Partial least squares (PLS) regression is a linear dimensionality reduction method that allows the statistical analysis of highly correlated large multivariate datasets. Batch process quality monitoring relies on a variant of PLS – multiway partial least squares (MPLS).
An MPLS model is a regression model that relates the batch quality to the batch process variables, acting, therefore, as an inferential (soft) sensor able to tackle a crucial issue in the process industry: the lack of reliable online quality measurements. In addition, MPLS is able to predict quality measurements hours before they become available from the lab.

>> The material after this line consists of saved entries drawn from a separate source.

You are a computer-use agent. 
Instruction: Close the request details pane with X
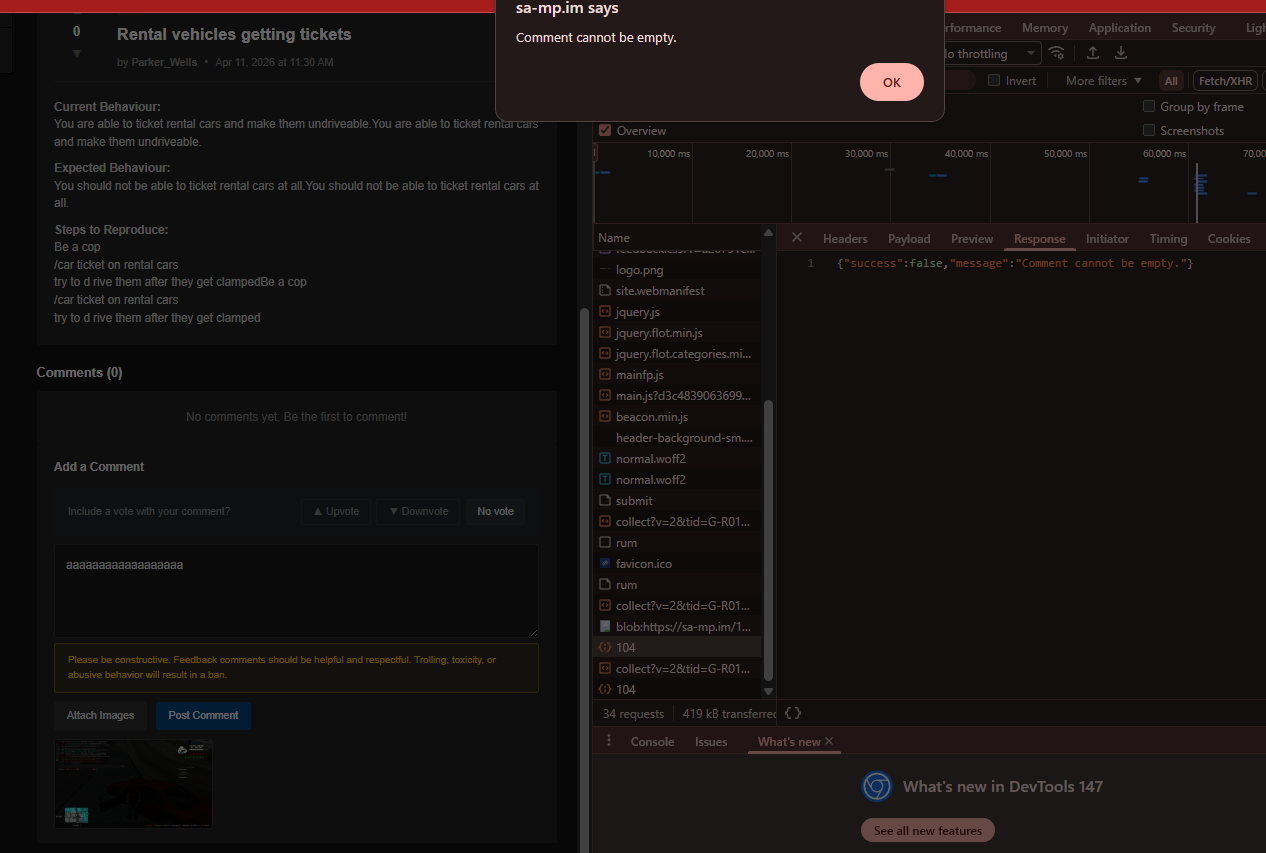[797, 238]
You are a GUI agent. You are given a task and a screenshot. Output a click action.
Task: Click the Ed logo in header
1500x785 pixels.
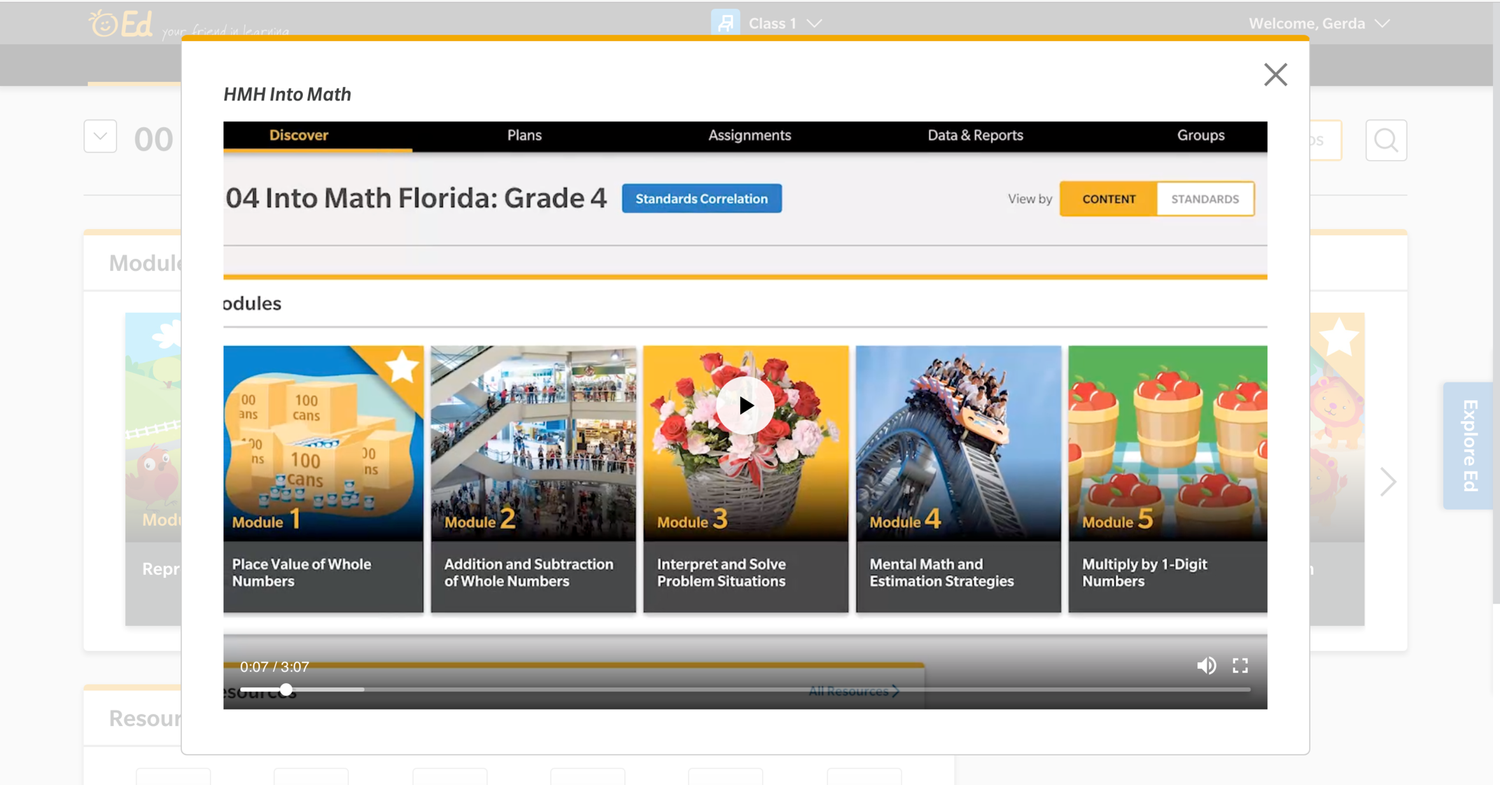point(121,24)
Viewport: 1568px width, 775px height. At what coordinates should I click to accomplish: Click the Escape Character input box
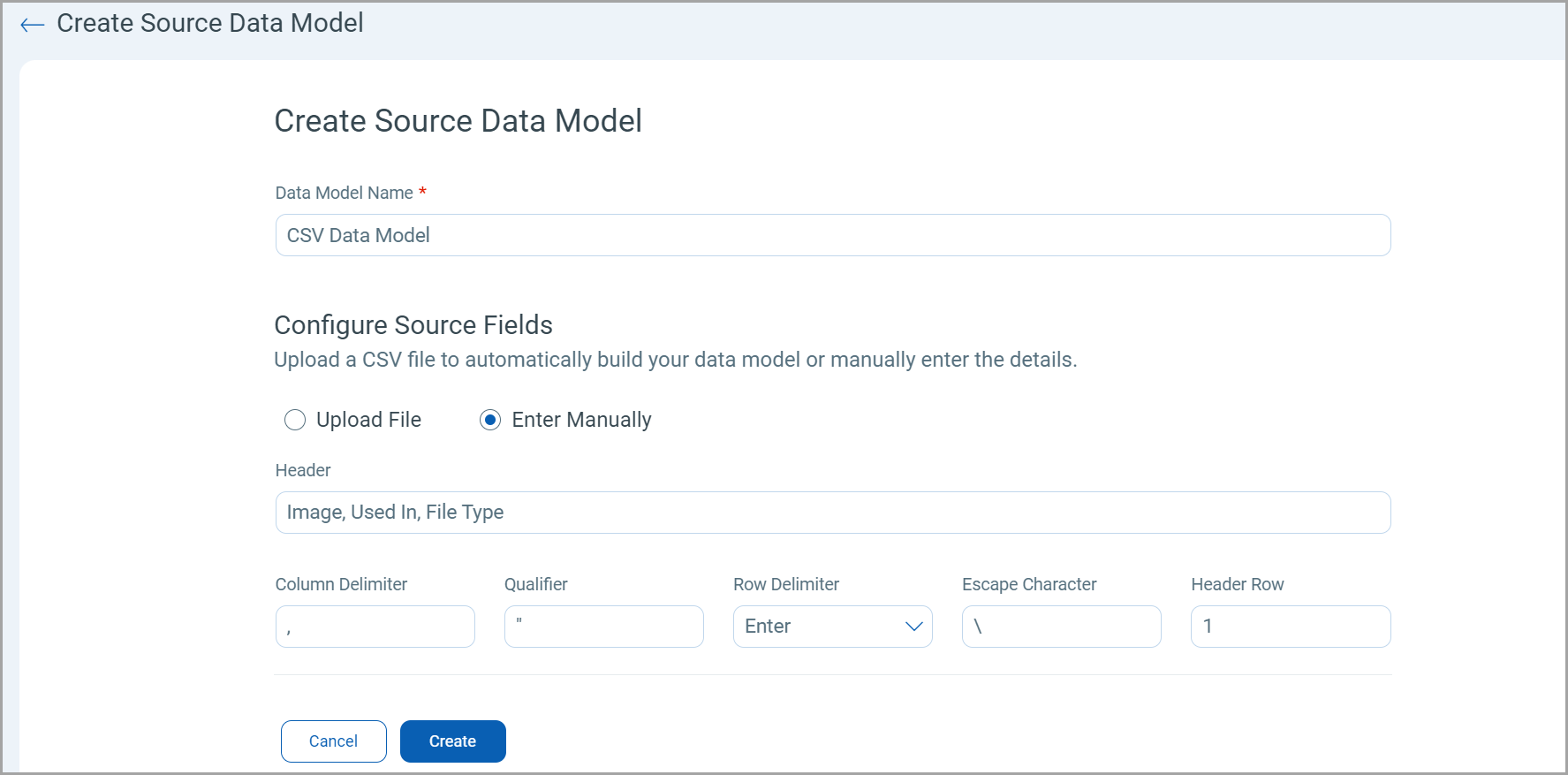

In some cases, this can shorten waiting times and lead to better asset utilization.
Diagnosing the details
Once ABB Ability™ BatchInsight detects a significant deviation from the golden batch model, the operator’s display shows what is different →04. Compared to a single-variate analysis, multivariate analysis techniques can take correlations between variables into account.
Supporting the expert
Batch processes can be complex, even for domain experts: Good/bad batch decisions must be taken, statistically relevant process variables need to be identified and, in the end, fine-tuning is required. Therefore, ABB Ability™ BatchInsight includes novel techniques that support the preparation of the process analysis, including automatic identification of relevant variables for the different phases of the batch process and an automatic proposal of batches to use for the MPCA and MPLS models. These techniques act as recommenders and free up the expert to investigate core issues using ABB Ability™ BatchInsight’s analytics techniques →05.
Online batch monitoring
ABB Ability™ BatchInsight’s online alignment algorithms allow batches that deviate onto a bad trajectory to be dynamically corrected and key process variables inside a corridor derived from previous golden batches can be shown →06. In addition, statistical key performance indicators calculated from multivariate analysis can be used to generate alarms. A challenge faced during online monitoring is that it is often unclear how far the process has already progressed.
Feedback from the application partner
Tests were run together with the end user (a batch chemical plant) with historical batch data emulating an online approach (meaning data for the current batch was only available until the current step). The MPCA model was used to detect a foaming problem that occurred in a fraction of the batches. The model was trained only with batches without foaming. In 83 percent of the cases, the system was able to predict a foaming event at least 5 minutes before it occurred. Often it predicted the foaming hours before. Although foaming was wrongly predicted in 17 percent of the cases, the predictions are very helpful as the operator can then focus on suspect batches.
Keeping the batch on track
The ABB Ability™ BatchInsight online operator assistant, developed and validated in close collaboration with an application partner, allows the early detection of process abnormalities and the isolation of the process variables explaining them. An operator may be responsible for several batches running in parallel production lines or even have other tasks inside the plant. Here, ABB Ability™ BatchInsight provides a much appreciated tool that alerts operators and enables them to react in a timely fashion to an abnormal situation – here, foaming events – by adjusting the correct process variable. Such timely interventions lead to a reduction of off-specification product, energy and wasted production time.
References
[1] W. Otten, “Industrie 4.0 und Digitalisierung,” atp Magazin, volume 58, number 1 – 2, pp. 28 – 32, 2016.
[2] I. Nimmo, “Operator effectiveness and the human side of error,” CreateSpace Independent Publishing Platform, 2015.
[3] M. Atzmueller et al., “Big data analytics for proactive industrial decision support,” atp Magazin, volume 58, number 9, pp. 62 – 74, 2016.